Design: Three randomized, double-blind, placebo- and active-controlled, multicenter, phase 3 trials were performed in total hip replacement surgery, abdominal hysterectomy, and bunionectomy with trial medications administered every 4-6 hours as needed for up to 72 hours. Tapentadol IR was included in all trials, oxycodone IR in the total hip replacement trial, and morphine IR in the abdominal hysterectomy and bunionectomy trials; active controls ensured assay sensitivity.
Main outcome measures: The primary efficacy endpoint was the sum of pain intensity differences over the first 24 hours of treatment (SPID24) in the abdominal hysterectomy trial and SPID48 in the other two trials. Tolerability was assessed by adverse events reporting.

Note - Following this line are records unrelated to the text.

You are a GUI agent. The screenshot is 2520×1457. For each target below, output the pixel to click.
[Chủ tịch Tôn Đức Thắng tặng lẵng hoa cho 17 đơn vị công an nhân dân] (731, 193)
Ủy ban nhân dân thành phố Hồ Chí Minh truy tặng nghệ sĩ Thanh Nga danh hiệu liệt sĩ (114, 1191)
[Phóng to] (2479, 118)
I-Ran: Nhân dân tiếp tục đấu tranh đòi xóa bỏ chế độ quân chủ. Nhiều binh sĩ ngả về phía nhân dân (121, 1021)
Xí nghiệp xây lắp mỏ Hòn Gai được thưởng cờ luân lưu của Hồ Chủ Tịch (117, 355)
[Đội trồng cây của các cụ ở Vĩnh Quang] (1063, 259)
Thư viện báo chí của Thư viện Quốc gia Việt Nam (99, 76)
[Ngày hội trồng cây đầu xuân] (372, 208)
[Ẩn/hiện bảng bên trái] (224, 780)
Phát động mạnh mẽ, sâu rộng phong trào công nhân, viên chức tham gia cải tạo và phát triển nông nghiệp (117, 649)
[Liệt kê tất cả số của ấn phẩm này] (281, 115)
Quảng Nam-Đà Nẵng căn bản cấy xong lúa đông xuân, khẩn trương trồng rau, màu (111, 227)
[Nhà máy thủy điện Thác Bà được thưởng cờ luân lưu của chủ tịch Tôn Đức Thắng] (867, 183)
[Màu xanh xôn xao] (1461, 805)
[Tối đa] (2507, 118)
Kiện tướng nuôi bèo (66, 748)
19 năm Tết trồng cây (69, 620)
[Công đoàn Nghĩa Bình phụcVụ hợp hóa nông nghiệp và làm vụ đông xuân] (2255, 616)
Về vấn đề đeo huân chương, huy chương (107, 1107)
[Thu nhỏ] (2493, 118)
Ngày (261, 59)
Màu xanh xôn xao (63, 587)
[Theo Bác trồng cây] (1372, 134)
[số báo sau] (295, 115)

Results: A total of 330, 832, and 285 patients with total hip replacement, abdominal hysterectomy, and bunionectomy, respectively, were assessed for efficacy. All three trials demonstrated statistically significant improvements of tapentadol IR on the primary endpoint versus placebo and similar improvements compared to morphine IR or oxycodone IR. These findings were consistent with results of total pain relief assessments and patients’ global impressions of change in their overall health status after 72 hours (abdominal hysterectomy, bunionectomy). The tolerability profile of tapentadol IR was as expected for a centrally acting analgesic in the post-surgery setting.
Conclusions: Tapentadol IR has strong analgesic efficacy and is well tolerated in multiple post-surgery conditions of moderate to severe pain.